TO-DO ITEM
Which lines in the rows below contain the string "resolution"? Return every such line in full, treating uppercase and lowercase as different.

Stored data entries
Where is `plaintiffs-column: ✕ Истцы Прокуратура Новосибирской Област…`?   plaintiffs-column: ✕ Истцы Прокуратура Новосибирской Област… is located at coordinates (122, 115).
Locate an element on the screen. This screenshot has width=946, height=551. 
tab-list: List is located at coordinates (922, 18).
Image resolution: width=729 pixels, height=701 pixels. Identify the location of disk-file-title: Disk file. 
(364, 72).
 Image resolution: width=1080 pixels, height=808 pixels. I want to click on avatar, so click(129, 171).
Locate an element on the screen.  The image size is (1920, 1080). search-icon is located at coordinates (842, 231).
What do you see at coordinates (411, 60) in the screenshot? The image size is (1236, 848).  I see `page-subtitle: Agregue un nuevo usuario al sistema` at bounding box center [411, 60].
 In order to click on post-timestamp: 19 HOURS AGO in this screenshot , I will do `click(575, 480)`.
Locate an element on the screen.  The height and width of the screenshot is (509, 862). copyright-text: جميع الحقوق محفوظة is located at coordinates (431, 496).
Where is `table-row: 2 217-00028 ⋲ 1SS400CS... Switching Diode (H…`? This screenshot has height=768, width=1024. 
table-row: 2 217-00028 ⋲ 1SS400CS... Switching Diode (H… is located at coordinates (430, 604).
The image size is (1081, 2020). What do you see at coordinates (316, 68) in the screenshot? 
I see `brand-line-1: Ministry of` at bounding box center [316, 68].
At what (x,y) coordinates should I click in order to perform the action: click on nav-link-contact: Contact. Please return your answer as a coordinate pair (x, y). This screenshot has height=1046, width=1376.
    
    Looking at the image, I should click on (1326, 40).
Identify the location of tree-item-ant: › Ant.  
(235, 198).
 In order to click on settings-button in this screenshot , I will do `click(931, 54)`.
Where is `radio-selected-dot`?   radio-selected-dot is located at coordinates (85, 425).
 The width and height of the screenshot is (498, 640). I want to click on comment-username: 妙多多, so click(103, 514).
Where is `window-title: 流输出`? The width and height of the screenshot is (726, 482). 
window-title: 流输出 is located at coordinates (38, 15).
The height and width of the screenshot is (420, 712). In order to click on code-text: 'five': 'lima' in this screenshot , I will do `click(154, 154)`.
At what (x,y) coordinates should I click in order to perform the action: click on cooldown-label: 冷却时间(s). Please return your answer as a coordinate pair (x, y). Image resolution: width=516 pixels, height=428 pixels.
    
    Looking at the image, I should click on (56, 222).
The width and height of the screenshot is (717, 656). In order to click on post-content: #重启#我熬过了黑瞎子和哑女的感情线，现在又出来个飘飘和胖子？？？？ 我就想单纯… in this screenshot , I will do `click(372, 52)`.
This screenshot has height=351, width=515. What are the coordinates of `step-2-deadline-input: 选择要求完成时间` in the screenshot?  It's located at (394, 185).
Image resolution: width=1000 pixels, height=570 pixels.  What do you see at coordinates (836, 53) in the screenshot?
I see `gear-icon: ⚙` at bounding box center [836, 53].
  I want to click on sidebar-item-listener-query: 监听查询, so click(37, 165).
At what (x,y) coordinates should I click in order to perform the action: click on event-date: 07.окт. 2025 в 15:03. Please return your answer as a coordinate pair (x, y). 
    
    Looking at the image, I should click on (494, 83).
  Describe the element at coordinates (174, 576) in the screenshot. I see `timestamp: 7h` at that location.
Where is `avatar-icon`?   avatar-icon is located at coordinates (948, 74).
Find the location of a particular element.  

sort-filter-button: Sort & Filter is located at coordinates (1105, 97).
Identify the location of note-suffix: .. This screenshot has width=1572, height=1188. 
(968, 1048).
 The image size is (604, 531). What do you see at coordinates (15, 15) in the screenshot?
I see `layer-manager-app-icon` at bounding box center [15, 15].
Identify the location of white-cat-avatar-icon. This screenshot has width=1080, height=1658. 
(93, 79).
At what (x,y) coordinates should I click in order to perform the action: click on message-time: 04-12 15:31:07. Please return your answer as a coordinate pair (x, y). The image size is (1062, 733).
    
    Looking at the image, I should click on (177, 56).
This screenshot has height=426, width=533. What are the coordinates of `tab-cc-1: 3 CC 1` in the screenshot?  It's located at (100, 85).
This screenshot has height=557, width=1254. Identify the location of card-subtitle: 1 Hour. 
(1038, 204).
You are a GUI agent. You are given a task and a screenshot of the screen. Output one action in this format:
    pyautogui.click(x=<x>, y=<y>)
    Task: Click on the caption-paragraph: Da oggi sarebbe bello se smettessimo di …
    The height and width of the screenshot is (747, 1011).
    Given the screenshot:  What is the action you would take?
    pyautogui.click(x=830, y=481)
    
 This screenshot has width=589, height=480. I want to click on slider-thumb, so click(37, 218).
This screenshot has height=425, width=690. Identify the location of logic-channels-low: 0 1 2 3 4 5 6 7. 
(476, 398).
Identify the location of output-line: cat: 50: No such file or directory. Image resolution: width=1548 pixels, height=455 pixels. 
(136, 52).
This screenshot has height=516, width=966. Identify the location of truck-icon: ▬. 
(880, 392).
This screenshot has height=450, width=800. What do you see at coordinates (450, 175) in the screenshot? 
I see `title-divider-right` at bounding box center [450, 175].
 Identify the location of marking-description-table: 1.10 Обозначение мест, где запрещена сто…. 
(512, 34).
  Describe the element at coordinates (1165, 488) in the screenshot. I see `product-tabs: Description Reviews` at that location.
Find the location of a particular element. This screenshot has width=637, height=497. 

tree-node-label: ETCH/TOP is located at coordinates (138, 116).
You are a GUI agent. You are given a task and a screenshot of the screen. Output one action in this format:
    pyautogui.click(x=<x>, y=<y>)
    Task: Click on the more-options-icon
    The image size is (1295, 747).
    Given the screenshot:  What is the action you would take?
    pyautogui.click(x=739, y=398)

PROBLEM SOLUTION
Image resolution: width=729 pixels, height=701 pixels. Identify the location of disk-file-title: Disk file. 
 Image resolution: width=1080 pixels, height=808 pixels. I want to click on avatar, so click(129, 171).
At what (x,y) coordinates should I click in order to perform the action: click on cooldown-label: 冷却时间(s). Please return your answer as a coordinate pair (x, y). Image resolution: width=516 pixels, height=428 pixels.
Image resolution: width=1000 pixels, height=570 pixels.  What do you see at coordinates (836, 53) in the screenshot?
Identify the location of output-line: cat: 50: No such file or directory. Image resolution: width=1548 pixels, height=455 pixels. 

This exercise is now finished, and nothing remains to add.